Il semblerait que ce soit un cercle vertueux, car investir dans l’intelligence artificielle permettrait une nette amélioration du business global d’une société. Dans le retail, les services d’IA ont permis en moyenne une croissance de 30 % des ventes en ligne. Dans l’industrie manufacturière, elle a fait en sorte de gagner 30 % d’efficacité et de rapidité en plus aux machines. Dans le domaine de l’électricité, l’IA a fait baisser les coûts de production de 10 % et enfin dans la santé elle a permis de faire croître le secteur de 10 %.

Va-t-on être remplacés par des robots ?

Eric Hazan se veut rassurant « Il faut arrêter d’avoir peur : l’IA ne va pas remplacer nos postes, seulement certaines tâches ». En effet, 40 % des tâches pourraient être automatisées dans les années à venir mais il n’y aurait que 10 % d’emplois dont 90% des tâches pourraient être automatisées.

Il conclut « les emplois ne vont pas disparaître au profit de l’IA, ils vont seulement devoir évoluer».

Mais pour que tout se passe bien, il faut que le Gouvernement promeuve le développement de l’IA en créant de nouveaux centres de formations, en finançant des infrastructures pour construire les nouvelles smart cities. Mais surtout établir une réglementation concernant la protection des données privées et publiques.

Et le Big Data dans tout ça ?

« La data est indispensable, quoi que l’on fasse aujourd’hui on génère de la data », explique Kengo Horiuchi de Treasure Data. « Cependant il est encore trop tôt pour la qualifier de monnaie à part entière ». Ce que l’on sait c’est que la compétitivité des entreprises est mesurée en fonction de la qualité de leur data.

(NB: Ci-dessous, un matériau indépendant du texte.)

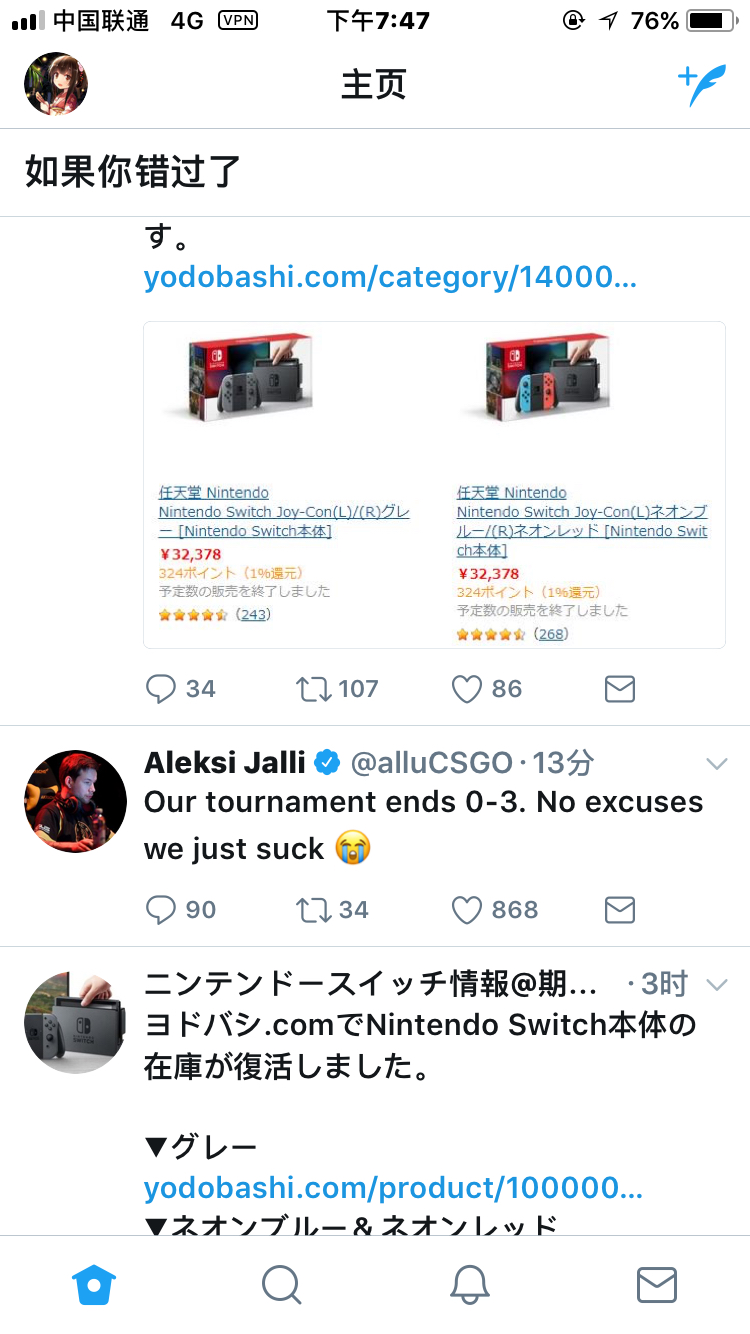
Task: Open the yodobashi.com/category link
Action: point(390,277)
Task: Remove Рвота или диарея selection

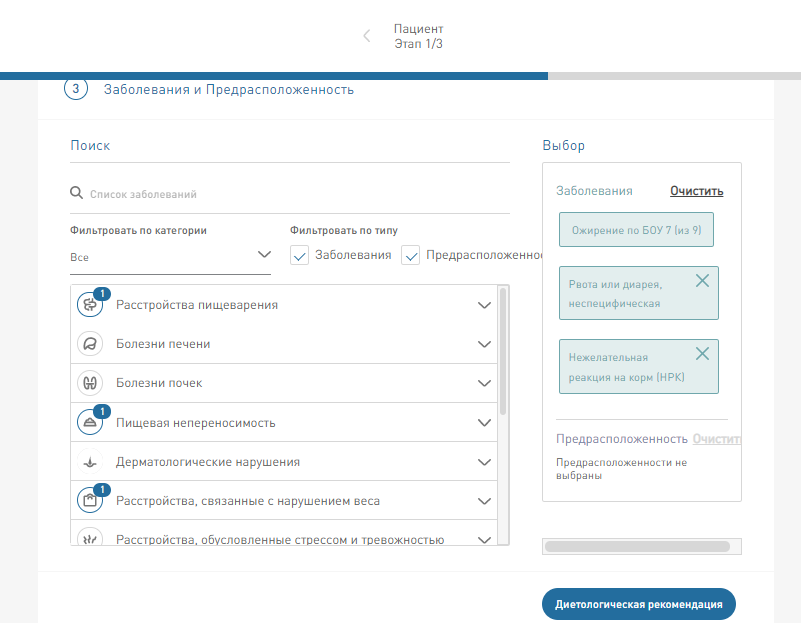Action: pos(702,281)

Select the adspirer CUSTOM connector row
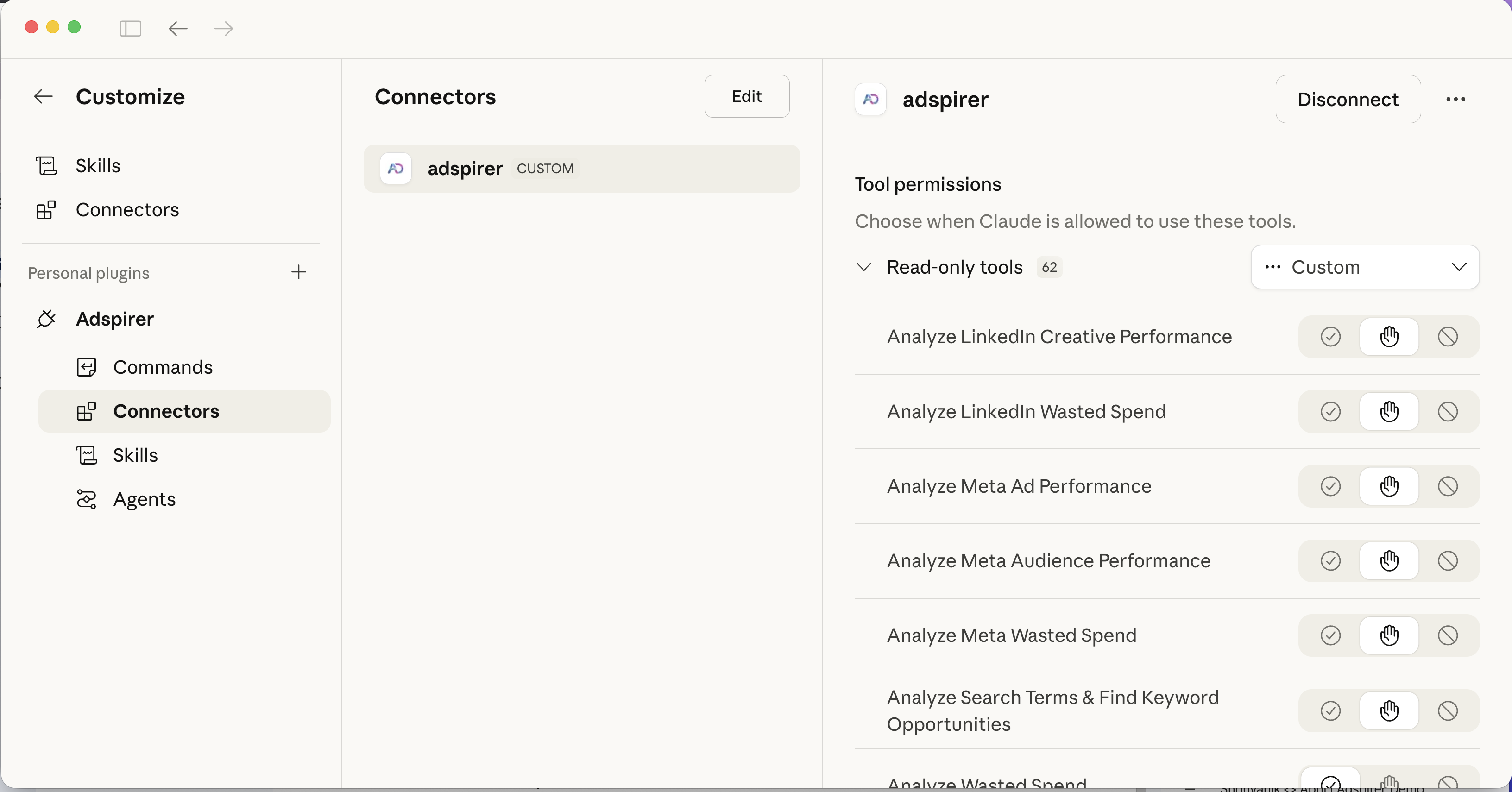582,169
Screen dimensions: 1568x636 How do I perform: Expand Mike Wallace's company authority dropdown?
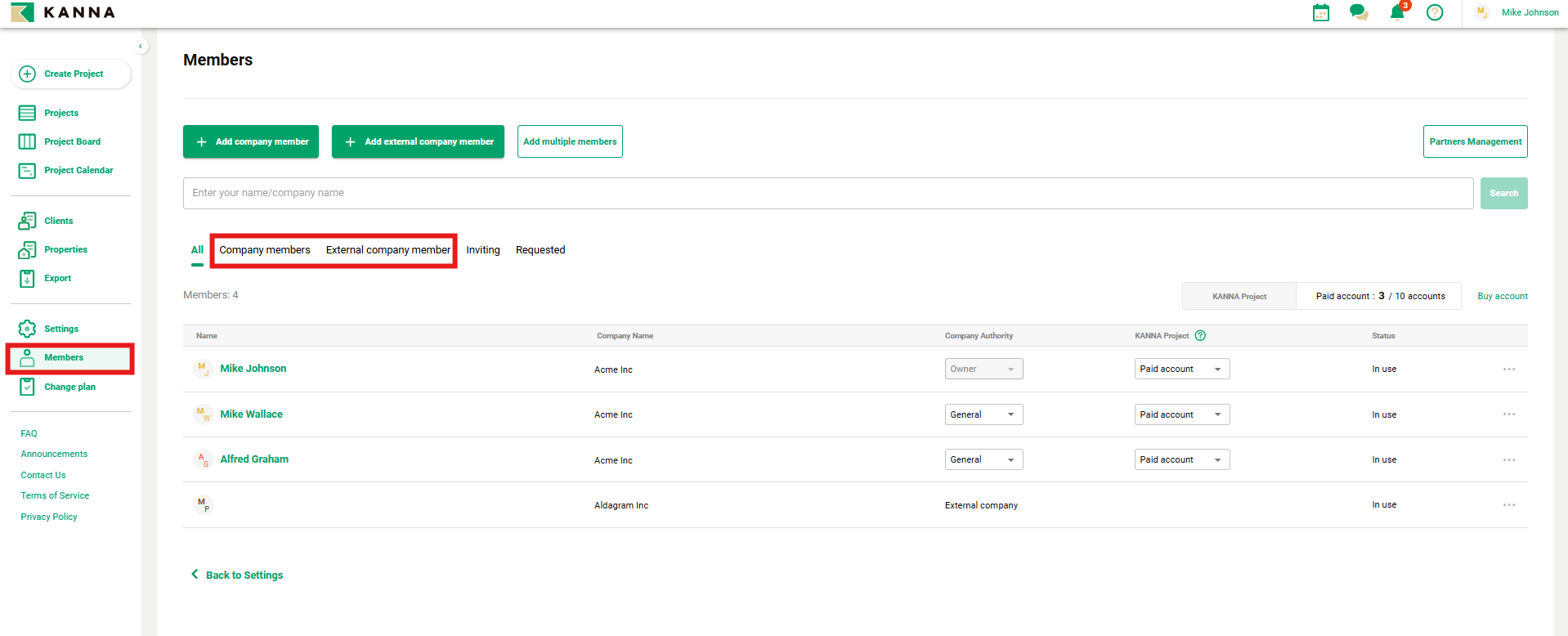[x=983, y=414]
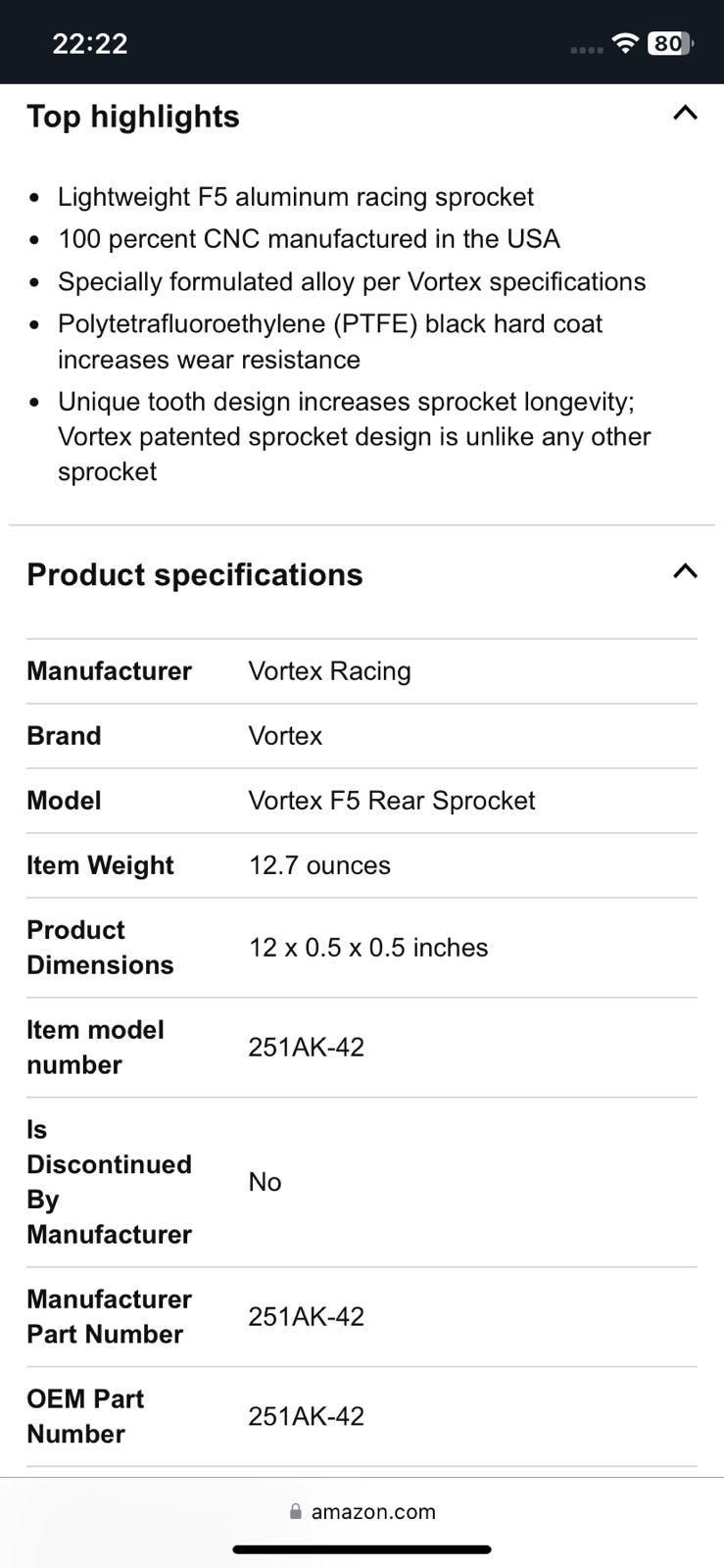Tap the 12 x 0.5 x 0.5 inches value
The width and height of the screenshot is (724, 1568).
[367, 948]
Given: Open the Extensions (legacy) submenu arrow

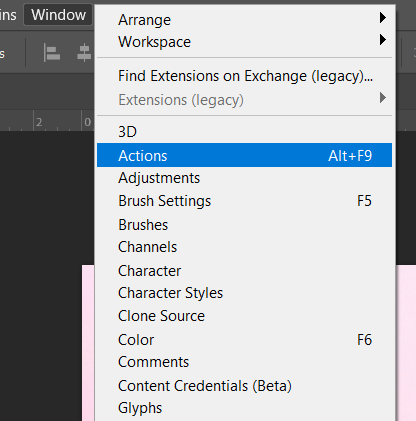Looking at the screenshot, I should point(383,98).
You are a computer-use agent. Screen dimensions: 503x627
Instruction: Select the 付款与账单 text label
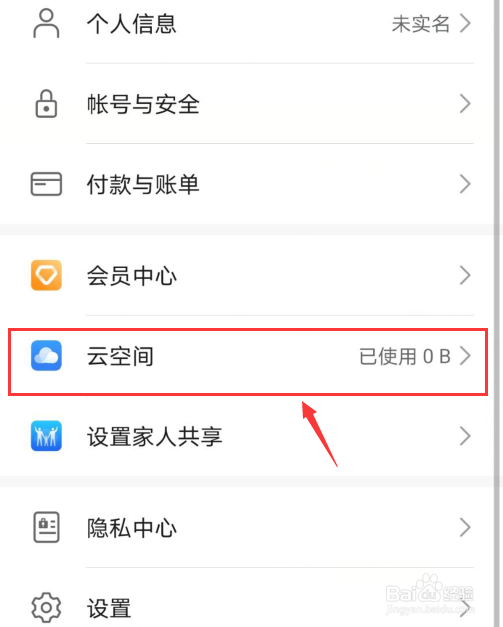click(x=143, y=185)
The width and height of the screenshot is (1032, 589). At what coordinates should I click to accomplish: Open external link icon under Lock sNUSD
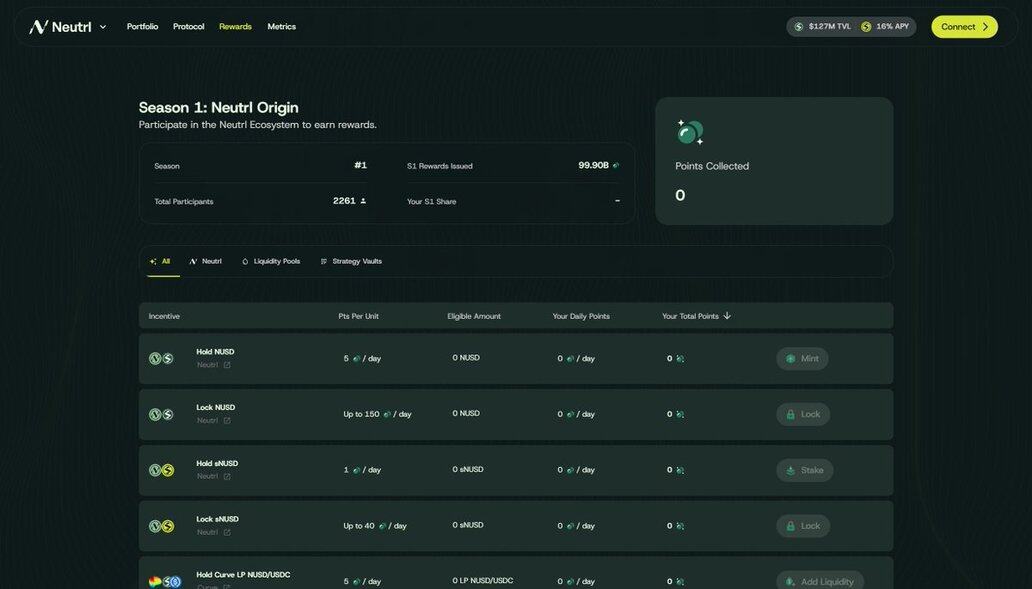[227, 533]
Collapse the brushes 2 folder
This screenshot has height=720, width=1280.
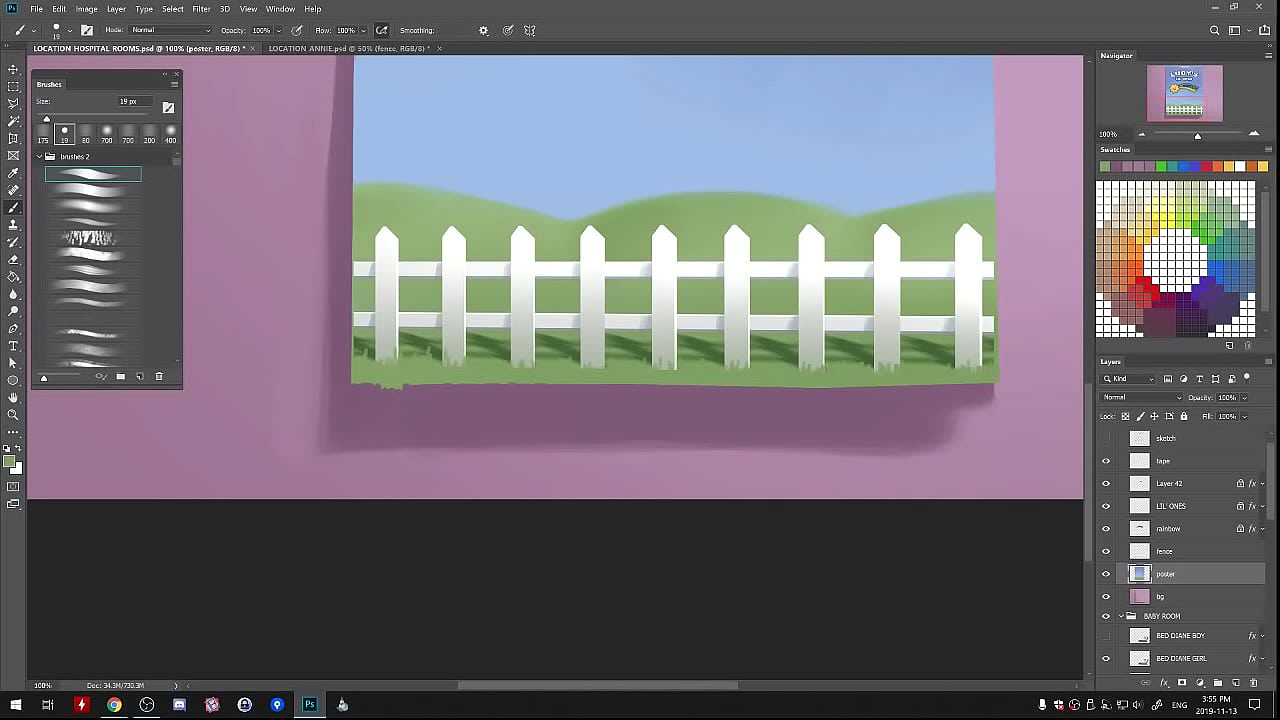[x=40, y=157]
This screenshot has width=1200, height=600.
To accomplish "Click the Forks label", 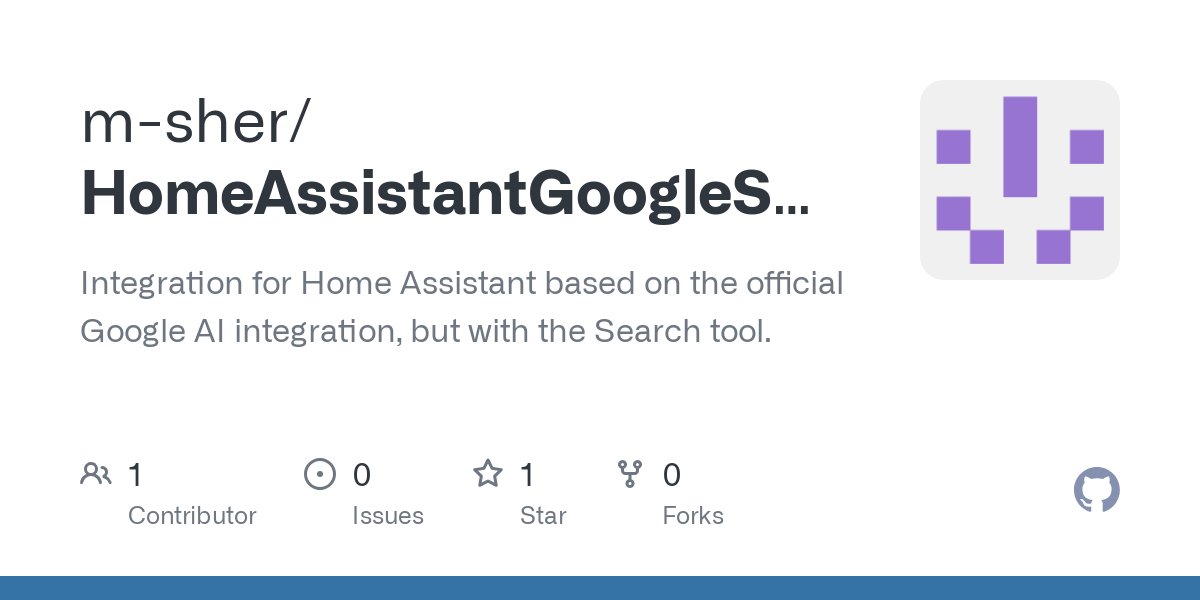I will point(693,516).
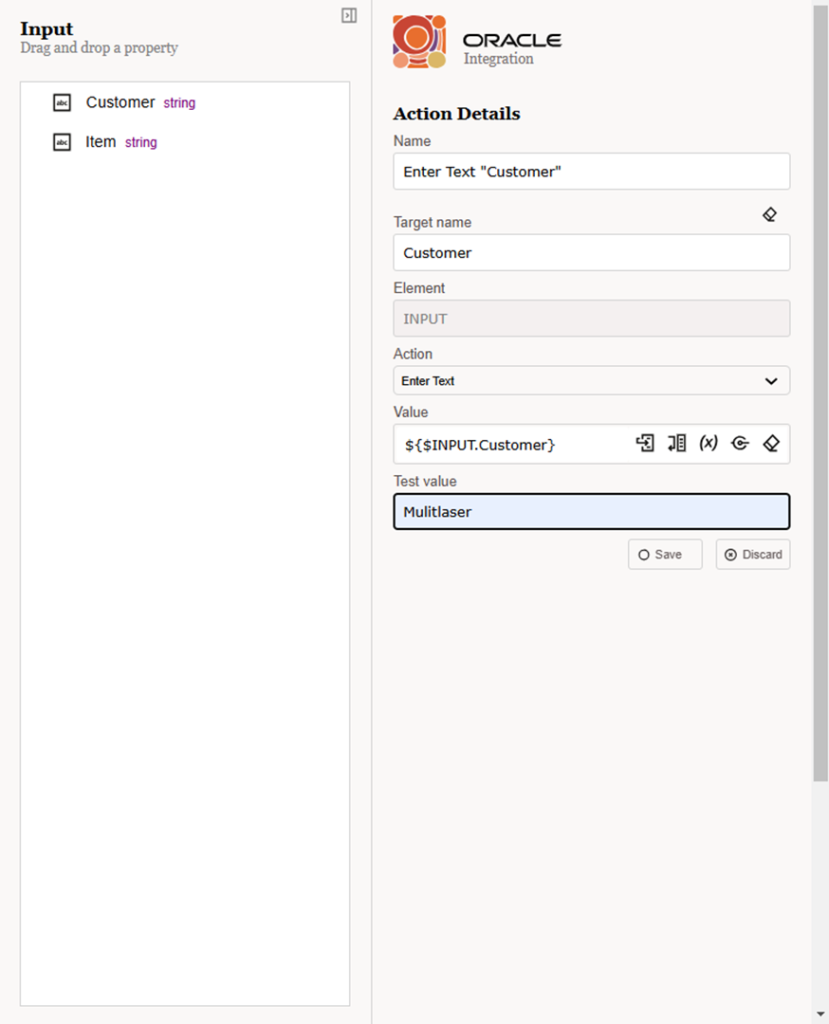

Benjamin Delamare, Data science manager chez Valeo, confirme que l’IA et la big data sont compatibles. L’IA est indispensable pour valoriser la data. En effet, les gros volumes de données engendrées par tous nos nouveaux appareils impliquent un travail important pour arriver à mieux les utiliser, et mieux les respecter. On estime aujourd’hui quel 80 % de la data n’est pas exploitée, il faut donc que l’IA créé de nouvelles technologies pour arriver à identifier et utiliser toutes les informations.